Reprint the listing from the line with "Task: Open the Don't compare dropdown" up to and including the line with "click(x=1346, y=779)", swapping "chevron" for "caret" and leaving everything else unchanged.

------------------------

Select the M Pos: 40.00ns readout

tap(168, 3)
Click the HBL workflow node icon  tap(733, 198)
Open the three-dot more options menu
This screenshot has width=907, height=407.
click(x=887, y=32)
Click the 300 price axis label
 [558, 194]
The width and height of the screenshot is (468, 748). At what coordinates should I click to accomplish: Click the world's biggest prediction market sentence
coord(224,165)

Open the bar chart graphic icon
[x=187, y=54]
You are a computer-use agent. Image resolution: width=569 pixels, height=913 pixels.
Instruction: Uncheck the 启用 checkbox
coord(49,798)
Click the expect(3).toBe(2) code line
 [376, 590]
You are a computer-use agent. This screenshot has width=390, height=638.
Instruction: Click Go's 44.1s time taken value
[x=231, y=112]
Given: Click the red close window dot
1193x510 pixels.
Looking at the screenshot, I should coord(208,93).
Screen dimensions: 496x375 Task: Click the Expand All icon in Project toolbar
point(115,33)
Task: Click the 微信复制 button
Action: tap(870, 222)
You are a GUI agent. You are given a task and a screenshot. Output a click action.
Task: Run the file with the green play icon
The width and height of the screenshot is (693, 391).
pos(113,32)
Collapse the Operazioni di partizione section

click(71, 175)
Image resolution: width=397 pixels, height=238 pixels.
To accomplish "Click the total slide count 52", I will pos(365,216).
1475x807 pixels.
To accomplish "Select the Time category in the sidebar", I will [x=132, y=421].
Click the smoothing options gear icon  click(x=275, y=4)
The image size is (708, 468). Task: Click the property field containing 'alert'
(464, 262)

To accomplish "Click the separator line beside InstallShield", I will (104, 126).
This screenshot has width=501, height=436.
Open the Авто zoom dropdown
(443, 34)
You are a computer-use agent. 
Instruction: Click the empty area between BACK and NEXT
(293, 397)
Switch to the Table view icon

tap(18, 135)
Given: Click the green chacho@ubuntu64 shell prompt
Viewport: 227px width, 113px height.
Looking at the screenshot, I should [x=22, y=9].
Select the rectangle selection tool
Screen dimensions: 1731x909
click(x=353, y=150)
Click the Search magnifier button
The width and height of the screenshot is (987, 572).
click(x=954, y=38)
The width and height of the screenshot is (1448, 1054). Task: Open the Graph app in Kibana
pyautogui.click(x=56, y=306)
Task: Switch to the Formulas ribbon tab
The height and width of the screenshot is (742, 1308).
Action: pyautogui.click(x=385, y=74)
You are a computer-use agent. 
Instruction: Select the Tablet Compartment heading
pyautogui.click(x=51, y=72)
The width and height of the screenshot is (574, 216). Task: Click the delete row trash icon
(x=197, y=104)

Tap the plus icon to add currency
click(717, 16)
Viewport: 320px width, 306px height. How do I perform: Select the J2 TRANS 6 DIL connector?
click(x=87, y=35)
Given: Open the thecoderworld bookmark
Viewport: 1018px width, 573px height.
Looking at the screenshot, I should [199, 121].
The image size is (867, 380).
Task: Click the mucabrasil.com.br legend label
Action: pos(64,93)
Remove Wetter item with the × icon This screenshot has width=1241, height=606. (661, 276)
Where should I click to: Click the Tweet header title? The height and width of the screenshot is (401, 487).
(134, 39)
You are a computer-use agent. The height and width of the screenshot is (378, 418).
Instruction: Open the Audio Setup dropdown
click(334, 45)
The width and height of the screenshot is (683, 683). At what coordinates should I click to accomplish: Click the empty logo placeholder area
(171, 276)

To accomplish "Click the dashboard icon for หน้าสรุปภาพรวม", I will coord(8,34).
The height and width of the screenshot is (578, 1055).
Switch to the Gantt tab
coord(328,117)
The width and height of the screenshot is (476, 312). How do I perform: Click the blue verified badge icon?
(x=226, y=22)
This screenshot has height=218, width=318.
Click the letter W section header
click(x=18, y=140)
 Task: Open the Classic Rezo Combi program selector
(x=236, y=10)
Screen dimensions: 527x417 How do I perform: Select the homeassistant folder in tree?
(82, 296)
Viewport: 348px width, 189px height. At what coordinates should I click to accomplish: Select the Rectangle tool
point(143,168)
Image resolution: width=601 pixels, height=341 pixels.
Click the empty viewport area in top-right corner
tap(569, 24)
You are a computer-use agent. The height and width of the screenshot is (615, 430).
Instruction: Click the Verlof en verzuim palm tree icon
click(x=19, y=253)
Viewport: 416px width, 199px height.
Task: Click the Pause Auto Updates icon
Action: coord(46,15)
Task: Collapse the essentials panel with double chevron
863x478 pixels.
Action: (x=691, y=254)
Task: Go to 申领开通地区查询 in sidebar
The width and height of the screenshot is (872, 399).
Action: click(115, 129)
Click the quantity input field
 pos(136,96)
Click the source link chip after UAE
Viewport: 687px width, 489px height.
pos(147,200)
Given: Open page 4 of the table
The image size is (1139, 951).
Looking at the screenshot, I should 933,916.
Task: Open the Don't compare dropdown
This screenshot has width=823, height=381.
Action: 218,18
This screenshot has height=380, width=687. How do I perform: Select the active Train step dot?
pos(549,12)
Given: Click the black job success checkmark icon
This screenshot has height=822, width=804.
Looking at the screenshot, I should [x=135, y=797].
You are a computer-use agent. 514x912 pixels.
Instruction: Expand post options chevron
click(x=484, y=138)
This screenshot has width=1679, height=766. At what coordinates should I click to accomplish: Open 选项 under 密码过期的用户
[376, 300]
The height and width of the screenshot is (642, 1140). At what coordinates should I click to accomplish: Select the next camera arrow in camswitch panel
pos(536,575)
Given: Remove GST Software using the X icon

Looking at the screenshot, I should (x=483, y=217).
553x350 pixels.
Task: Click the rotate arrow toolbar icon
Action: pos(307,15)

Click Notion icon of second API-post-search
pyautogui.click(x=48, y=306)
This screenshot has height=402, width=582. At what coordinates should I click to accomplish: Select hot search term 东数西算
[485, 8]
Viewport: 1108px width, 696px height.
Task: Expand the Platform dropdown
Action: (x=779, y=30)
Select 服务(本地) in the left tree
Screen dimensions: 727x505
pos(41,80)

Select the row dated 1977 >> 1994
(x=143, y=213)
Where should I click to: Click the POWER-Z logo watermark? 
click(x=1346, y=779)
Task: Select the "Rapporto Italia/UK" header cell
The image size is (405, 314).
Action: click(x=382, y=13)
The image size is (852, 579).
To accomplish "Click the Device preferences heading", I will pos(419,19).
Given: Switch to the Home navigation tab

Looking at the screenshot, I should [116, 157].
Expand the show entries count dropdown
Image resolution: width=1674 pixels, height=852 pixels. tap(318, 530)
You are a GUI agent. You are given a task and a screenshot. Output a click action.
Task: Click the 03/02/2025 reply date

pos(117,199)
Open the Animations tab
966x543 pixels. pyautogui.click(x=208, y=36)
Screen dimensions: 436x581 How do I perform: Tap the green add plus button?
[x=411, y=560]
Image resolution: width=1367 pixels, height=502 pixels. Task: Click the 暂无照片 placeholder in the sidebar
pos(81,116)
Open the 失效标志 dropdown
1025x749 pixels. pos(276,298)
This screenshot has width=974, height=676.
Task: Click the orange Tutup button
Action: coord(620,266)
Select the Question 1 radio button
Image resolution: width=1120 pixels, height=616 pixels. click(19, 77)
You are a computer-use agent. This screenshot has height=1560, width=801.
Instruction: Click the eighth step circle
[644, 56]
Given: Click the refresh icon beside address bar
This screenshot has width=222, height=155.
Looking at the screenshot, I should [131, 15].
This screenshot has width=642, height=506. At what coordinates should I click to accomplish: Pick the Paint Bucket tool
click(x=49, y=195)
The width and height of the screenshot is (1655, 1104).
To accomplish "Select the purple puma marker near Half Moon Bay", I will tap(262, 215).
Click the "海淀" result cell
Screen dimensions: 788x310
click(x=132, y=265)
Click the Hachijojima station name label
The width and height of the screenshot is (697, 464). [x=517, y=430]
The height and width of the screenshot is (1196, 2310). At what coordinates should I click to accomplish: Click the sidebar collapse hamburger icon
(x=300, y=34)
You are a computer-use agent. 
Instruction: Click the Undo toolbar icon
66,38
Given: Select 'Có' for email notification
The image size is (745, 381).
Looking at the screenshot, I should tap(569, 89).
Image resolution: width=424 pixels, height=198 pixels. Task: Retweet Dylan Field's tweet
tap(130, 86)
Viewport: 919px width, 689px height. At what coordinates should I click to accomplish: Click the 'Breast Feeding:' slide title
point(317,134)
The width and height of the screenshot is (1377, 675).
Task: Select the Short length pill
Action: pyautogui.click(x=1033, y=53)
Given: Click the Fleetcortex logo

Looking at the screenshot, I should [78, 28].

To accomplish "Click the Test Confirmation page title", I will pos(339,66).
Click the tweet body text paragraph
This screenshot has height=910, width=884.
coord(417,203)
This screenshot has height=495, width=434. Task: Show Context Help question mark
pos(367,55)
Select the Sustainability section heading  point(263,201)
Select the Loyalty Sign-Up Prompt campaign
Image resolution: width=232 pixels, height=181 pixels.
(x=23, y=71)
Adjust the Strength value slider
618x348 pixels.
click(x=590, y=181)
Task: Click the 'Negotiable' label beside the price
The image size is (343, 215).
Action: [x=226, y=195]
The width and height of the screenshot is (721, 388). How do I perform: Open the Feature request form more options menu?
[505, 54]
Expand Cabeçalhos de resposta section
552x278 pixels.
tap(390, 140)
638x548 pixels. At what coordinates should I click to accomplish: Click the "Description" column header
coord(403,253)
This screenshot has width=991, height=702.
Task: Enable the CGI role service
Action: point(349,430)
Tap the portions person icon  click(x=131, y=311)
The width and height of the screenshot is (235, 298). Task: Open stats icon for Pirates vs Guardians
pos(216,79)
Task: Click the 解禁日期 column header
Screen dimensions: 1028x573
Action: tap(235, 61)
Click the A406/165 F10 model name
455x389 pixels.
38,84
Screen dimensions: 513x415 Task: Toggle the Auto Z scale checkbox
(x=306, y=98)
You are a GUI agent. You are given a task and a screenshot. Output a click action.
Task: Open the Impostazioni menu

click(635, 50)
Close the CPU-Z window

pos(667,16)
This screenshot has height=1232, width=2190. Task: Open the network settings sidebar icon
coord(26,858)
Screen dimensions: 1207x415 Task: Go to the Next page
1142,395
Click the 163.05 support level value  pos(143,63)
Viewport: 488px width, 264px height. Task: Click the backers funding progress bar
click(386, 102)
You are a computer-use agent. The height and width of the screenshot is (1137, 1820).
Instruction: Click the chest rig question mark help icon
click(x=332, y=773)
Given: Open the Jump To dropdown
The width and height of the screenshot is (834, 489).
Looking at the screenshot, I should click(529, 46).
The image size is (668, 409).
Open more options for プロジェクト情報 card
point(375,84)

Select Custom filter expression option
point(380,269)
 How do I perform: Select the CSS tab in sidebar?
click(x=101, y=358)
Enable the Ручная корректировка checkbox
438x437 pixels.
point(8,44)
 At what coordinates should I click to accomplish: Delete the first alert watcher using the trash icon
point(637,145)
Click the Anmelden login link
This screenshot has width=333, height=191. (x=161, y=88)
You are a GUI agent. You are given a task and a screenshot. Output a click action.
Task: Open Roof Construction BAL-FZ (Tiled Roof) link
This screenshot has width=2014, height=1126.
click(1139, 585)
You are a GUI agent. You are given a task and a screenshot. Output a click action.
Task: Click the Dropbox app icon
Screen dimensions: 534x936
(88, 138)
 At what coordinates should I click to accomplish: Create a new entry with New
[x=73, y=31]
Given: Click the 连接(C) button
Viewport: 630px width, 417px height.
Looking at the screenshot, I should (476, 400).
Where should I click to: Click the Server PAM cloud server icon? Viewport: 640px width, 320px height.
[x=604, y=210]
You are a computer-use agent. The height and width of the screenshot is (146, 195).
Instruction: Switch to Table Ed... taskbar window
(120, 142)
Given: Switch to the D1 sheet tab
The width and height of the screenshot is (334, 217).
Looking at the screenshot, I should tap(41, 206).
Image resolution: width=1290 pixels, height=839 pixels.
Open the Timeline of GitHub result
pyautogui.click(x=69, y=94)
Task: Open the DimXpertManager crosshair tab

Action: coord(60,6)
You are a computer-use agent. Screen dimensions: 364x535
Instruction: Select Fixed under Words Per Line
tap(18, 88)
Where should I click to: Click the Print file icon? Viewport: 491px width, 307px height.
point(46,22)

------------------------

Output for this exercise →
Task: Open the Don't compare dropdown
This screenshot has width=823, height=381.
Action: 218,18
This screenshot has height=380, width=687. How do I perform: Select the active Train step dot?
pos(549,12)
Given: Click the black job success checkmark icon
This screenshot has height=822, width=804.
Looking at the screenshot, I should [x=135, y=797].
You are a computer-use agent. 514x912 pixels.
Instruction: Expand post options caret
click(x=484, y=138)
This screenshot has width=1679, height=766. At what coordinates should I click to accomplish: Open 选项 under 密码过期的用户
[376, 300]
The height and width of the screenshot is (642, 1140). At what coordinates should I click to accomplish: Select the next camera arrow in camswitch panel
pos(536,575)
Given: Remove GST Software using the X icon

Looking at the screenshot, I should (x=483, y=217).
553x350 pixels.
Task: Click the rotate arrow toolbar icon
Action: pos(307,15)

Click Notion icon of second API-post-search
pyautogui.click(x=48, y=306)
This screenshot has height=402, width=582. At what coordinates should I click to accomplish: Select hot search term 东数西算
[485, 8]
Viewport: 1108px width, 696px height.
Task: Expand the Platform dropdown
Action: (x=779, y=30)
Select 服务(本地) in the left tree
Screen dimensions: 727x505
pos(41,80)

Select the row dated 1977 >> 1994
(x=143, y=213)
Where should I click to: Click the POWER-Z logo watermark? 
click(x=1346, y=779)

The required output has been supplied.